- _ASSIGNED TASK_
Extract each line of the data and write it out again exactly.

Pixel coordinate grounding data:

▽

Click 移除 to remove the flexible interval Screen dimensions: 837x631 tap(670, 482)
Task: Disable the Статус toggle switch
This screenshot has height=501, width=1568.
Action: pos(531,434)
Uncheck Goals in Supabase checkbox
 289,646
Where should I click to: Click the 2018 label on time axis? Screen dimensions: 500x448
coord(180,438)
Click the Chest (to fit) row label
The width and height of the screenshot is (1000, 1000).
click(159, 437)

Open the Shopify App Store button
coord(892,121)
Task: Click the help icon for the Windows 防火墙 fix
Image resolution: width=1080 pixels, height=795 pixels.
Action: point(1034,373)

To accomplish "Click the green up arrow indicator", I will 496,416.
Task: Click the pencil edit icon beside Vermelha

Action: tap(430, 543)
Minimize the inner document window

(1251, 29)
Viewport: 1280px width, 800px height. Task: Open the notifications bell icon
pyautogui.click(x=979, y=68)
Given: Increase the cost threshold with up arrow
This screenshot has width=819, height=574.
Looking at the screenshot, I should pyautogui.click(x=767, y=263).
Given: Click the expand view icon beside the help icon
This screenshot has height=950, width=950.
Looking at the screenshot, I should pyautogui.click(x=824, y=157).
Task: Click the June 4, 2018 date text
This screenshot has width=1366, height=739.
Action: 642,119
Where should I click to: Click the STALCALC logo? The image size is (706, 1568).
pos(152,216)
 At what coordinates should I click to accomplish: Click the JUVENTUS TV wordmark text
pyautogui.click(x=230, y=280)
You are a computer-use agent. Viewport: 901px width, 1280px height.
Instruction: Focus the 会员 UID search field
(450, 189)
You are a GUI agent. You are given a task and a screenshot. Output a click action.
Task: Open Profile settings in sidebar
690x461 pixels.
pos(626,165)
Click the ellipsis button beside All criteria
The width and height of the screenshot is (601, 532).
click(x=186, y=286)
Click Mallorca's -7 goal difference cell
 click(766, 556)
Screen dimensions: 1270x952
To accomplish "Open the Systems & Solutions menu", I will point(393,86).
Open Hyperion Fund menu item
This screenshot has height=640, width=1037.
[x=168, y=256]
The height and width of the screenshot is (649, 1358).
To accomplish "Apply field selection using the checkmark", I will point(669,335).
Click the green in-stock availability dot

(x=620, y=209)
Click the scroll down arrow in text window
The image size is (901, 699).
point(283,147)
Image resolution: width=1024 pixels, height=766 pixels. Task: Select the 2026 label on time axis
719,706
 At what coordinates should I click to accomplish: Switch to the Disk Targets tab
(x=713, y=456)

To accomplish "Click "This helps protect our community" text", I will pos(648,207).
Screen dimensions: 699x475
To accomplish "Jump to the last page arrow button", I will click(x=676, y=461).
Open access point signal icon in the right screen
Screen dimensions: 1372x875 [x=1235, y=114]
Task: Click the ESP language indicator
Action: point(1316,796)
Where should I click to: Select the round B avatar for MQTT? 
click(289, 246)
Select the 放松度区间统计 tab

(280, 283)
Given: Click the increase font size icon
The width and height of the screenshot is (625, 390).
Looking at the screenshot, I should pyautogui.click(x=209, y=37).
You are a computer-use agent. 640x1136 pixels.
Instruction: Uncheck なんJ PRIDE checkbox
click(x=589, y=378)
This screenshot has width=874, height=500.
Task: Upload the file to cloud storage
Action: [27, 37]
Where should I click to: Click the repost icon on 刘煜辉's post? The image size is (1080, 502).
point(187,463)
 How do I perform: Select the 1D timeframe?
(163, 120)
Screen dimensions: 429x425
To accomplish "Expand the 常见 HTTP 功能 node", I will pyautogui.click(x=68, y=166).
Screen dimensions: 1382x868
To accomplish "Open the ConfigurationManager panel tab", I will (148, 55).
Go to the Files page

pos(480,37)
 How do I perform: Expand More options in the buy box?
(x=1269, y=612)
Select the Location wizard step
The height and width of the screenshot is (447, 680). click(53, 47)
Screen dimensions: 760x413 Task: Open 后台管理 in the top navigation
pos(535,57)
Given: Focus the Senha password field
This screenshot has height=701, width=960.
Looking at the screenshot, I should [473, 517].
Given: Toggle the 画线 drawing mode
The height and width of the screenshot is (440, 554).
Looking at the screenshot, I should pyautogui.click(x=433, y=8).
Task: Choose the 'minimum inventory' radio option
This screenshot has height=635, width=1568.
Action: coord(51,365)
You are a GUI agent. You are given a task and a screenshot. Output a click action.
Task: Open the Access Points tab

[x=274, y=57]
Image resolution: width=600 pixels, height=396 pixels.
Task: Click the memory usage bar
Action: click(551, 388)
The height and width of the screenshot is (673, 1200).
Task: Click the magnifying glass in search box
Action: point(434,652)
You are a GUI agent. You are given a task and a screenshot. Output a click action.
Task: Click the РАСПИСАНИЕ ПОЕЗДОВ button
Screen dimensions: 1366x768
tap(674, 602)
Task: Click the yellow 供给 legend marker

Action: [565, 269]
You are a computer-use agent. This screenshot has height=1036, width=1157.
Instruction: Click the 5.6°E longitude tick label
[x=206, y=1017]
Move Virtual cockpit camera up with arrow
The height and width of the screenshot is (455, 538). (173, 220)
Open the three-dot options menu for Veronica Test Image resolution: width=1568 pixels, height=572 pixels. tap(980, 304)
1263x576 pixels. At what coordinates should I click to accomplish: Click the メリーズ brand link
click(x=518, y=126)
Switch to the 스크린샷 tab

△

- _SOLUTION_
Click 移除 to remove the flexible interval Screen dimensions: 837x631 tap(670, 482)
Task: Disable the Статус toggle switch
This screenshot has height=501, width=1568.
Action: pos(531,434)
Uncheck Goals in Supabase checkbox
 289,646
Where should I click to: Click the 2018 label on time axis? Screen dimensions: 500x448
coord(180,438)
Click the Chest (to fit) row label
The width and height of the screenshot is (1000, 1000).
click(159, 437)

Open the Shopify App Store button
coord(892,121)
Task: Click the help icon for the Windows 防火墙 fix
Image resolution: width=1080 pixels, height=795 pixels.
Action: point(1034,373)

To accomplish "Click the green up arrow indicator", I will 496,416.
Task: Click the pencil edit icon beside Vermelha

Action: tap(430, 543)
Minimize the inner document window

(1251, 29)
Viewport: 1280px width, 800px height. Task: Open the notifications bell icon
pyautogui.click(x=979, y=68)
Given: Increase the cost threshold with up arrow
This screenshot has width=819, height=574.
Looking at the screenshot, I should pyautogui.click(x=767, y=263).
Given: Click the expand view icon beside the help icon
This screenshot has height=950, width=950.
Looking at the screenshot, I should pyautogui.click(x=824, y=157).
Task: Click the June 4, 2018 date text
This screenshot has width=1366, height=739.
Action: 642,119
Where should I click to: Click the STALCALC logo? The image size is (706, 1568).
pos(152,216)
 At what coordinates should I click to accomplish: Click the JUVENTUS TV wordmark text
pyautogui.click(x=230, y=280)
You are a computer-use agent. Viewport: 901px width, 1280px height.
Instruction: Focus the 会员 UID search field
(450, 189)
You are a GUI agent. You are given a task and a screenshot. Output a click action.
Task: Open Profile settings in sidebar
690x461 pixels.
pos(626,165)
Click the ellipsis button beside All criteria
The width and height of the screenshot is (601, 532).
click(x=186, y=286)
Click Mallorca's -7 goal difference cell
 click(766, 556)
Screen dimensions: 1270x952
To accomplish "Open the Systems & Solutions menu", I will point(393,86).
Open Hyperion Fund menu item
This screenshot has height=640, width=1037.
[x=168, y=256]
The height and width of the screenshot is (649, 1358).
To accomplish "Apply field selection using the checkmark", I will point(669,335).
Click the green in-stock availability dot

(x=620, y=209)
Click the scroll down arrow in text window
The image size is (901, 699).
point(283,147)
Image resolution: width=1024 pixels, height=766 pixels. Task: Select the 2026 label on time axis
719,706
 At what coordinates should I click to accomplish: Switch to the Disk Targets tab
(x=713, y=456)

To accomplish "Click "This helps protect our community" text", I will pos(648,207).
Screen dimensions: 699x475
To accomplish "Jump to the last page arrow button", I will click(x=676, y=461).
Open access point signal icon in the right screen
Screen dimensions: 1372x875 [x=1235, y=114]
Task: Click the ESP language indicator
Action: point(1316,796)
Where should I click to: Select the round B avatar for MQTT? 
click(289, 246)
Select the 放松度区间统计 tab

(280, 283)
Given: Click the increase font size icon
The width and height of the screenshot is (625, 390).
Looking at the screenshot, I should pyautogui.click(x=209, y=37).
You are a computer-use agent. 640x1136 pixels.
Instruction: Uncheck なんJ PRIDE checkbox
click(x=589, y=378)
This screenshot has width=874, height=500.
Task: Upload the file to cloud storage
Action: [27, 37]
Where should I click to: Click the repost icon on 刘煜辉's post? The image size is (1080, 502).
point(187,463)
 How do I perform: Select the 1D timeframe?
(163, 120)
Screen dimensions: 429x425
To accomplish "Expand the 常见 HTTP 功能 node", I will pyautogui.click(x=68, y=166).
Screen dimensions: 1382x868
To accomplish "Open the ConfigurationManager panel tab", I will (148, 55).
Go to the Files page

pos(480,37)
 How do I perform: Expand More options in the buy box?
(x=1269, y=612)
Select the Location wizard step
The height and width of the screenshot is (447, 680). click(53, 47)
Screen dimensions: 760x413 Task: Open 后台管理 in the top navigation
pos(535,57)
Given: Focus the Senha password field
This screenshot has height=701, width=960.
Looking at the screenshot, I should [473, 517].
Given: Toggle the 画线 drawing mode
The height and width of the screenshot is (440, 554).
Looking at the screenshot, I should pyautogui.click(x=433, y=8).
Task: Choose the 'minimum inventory' radio option
This screenshot has height=635, width=1568.
Action: coord(51,365)
You are a GUI agent. You are given a task and a screenshot. Output a click action.
Task: Open the Access Points tab

[x=274, y=57]
Image resolution: width=600 pixels, height=396 pixels.
Task: Click the memory usage bar
Action: click(551, 388)
The height and width of the screenshot is (673, 1200).
Task: Click the magnifying glass in search box
Action: point(434,652)
You are a GUI agent. You are given a task and a screenshot. Output a click action.
Task: Click the РАСПИСАНИЕ ПОЕЗДОВ button
Screen dimensions: 1366x768
tap(674, 602)
Task: Click the yellow 供给 legend marker

Action: [565, 269]
You are a computer-use agent. This screenshot has height=1036, width=1157.
Instruction: Click the 5.6°E longitude tick label
[x=206, y=1017]
Move Virtual cockpit camera up with arrow
The height and width of the screenshot is (455, 538). (173, 220)
Open the three-dot options menu for Veronica Test Image resolution: width=1568 pixels, height=572 pixels. tap(980, 304)
1263x576 pixels. At what coordinates should I click to accomplish: Click the メリーズ brand link
click(x=518, y=126)
Switch to the 스크린샷 tab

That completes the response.